Although plaintiff no longer raises any issue as to the deeds conveying his property, these conveyances shed some light on subsequent events and the viable issues in this appeal.

In the early 1930’s the plaintiff operated a machine shop in Dexter, Missouri. He was married to Sophia and they had two children, Marie and John R. A man named Dock Morris worked for plaintiff for some period of time. Dock Morris’ wife was Elizabeth Louise Penrod Morris, known as Lizzie.

In 1935 plaintiff conveyed all of his real estate, consisting of various town lots in Dexter, to his wife Sophia. Near the same time the Morrises moved from Dexter.

In 1959 Sophia and plaintiff conveyed a portion of the lots to Marie, reserving life estates. The remaining lots were similarly conveyed to their son, John R. Sophia died in 1966, and Marie and her husband moved from Michigan to Dexter. Plaintiff conveyed his life estate in some of the lots previously deeded to Marie to her, and she and her husband built a house on part of the realty.

In 1967 son John R. died intestate, leaving a widow, four daughters and a son, John W. In 1968 the widow and children of John R. conveyed back to plaintiff the lots deeded to John R. by his parents in 1959. Shortly thereafter, plaintiff conveyed several of these lots to John W. in fee. He then conveyed the other lots to his son’s widow and daughters with a life estate reserved in himself. Plaintiff also transferred by bill of sale the personal property and fixtures of the machine shop to his grandson, John W.

[459]*459In 1970 plaintiff released to Marie the life estate he had previously reserved in the remaining lots he and Sophia had conveyed to her in 1959.

The Honorable Wallace Morgan, deceased Dexter attorney, prepared all of the instruments except the 1970 deed, the latter having been prepared at plaintiff’s request by the Honorable Elvis C. Mooney, Bloomfield attorney.

Over the years prior to 1971 the plaintiff had purchased government bonds and bank certificates of deposit. Originally these securities were issued in the joint names of plaintiff and Sophia, plaintiff and son John R., and plaintiff and Marie. After the death of his wife and son, plaintiff had the ownership of the bonds and certificates changed sp as to be payable to himself or Marie, or the survivor.

Lizzie remarried in 1958 to a Mr. Pauden and for some time before 1971 this couple was living in Poplar Bluff, Missouri.

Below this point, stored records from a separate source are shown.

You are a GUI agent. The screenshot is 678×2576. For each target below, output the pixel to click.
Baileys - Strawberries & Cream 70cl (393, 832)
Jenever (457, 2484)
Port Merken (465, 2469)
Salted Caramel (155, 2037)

Lizzie and plaintiff had been “engaged” for various periods of time during the years preceding 1971 but in September of that year “became engaged to get married” although she and Mr. Pauden were still residing together in Poplar Bluff and their marriage was not terminated by divorce until February 1973.

In September of 1971 plaintiff and Marie appeared at Attorney Mooney’s office in Bloomfield. They had with them the bonds and certificates of deposit showing their joint ownership. Attorney Mooney knew both parties quite well since Sophia and Mrs. Mooney’s mother were sisters and his father-in-law, Rand Evans, deceased, and plaintiff had in past years discussed plaintiff’s property situation in Mr. Mooney’s presence. Mr. Evans and plaintiff had discussed with him, the possibility the latter might be sued because of plaintiff’s particular “situation” with another man’s wife. Attorney Mooney was aware of the “situation” and the wife involved was Lizzie.

The testimony of plaintiff and Marie as to the purpose of the 1971 visit to and the events which transpired in Attorney Mooney’s office conflict. The testimony of Attorney Mooney fully corroborates Marie’s testimony and is here summarized.

Plaintiff was fearful he might be sued by Lizzie’s husband, as well as by another party because of a recent automobile collision. He was apprehensive of potential judgment creditors obtaining the monies represented by the bonds and certificates and told Attorney Mooney he wanted Marie to have this money.

The attorney explained to plaintiff he could not prevent one with an existing claim from reaching the securities but as to future claims a present and complete transfer of ownership to the daughter would be effective. “I told [plaintiff] that his only alternative for future situations was to completely, if that’s what he wanted to do, was give them, make an absolute gift, and explained to him if he did that, he never could get them back.” Plaintiff said he did not want the securities back and handed them to Marie with the admonition to “go right then and have them transferred.” He told Marie “not to give them back, not give the money back to him under any circumstances, even if he came and demanded it back.” The bonds and certificates were in Marie’s possession when she and her father left Attorney Mooney’s office. Thereafter, the securities were reissued in her name alone.

Approximately a year later, in 1972, plaintiff and Marie returned to Attorney Mooney’s office. Plaintiff was wanting assurance that Marie’s sole ownership of the securities and the manner in which he had previously conveyed his real estate would prevent “them” from getting the money or real estate.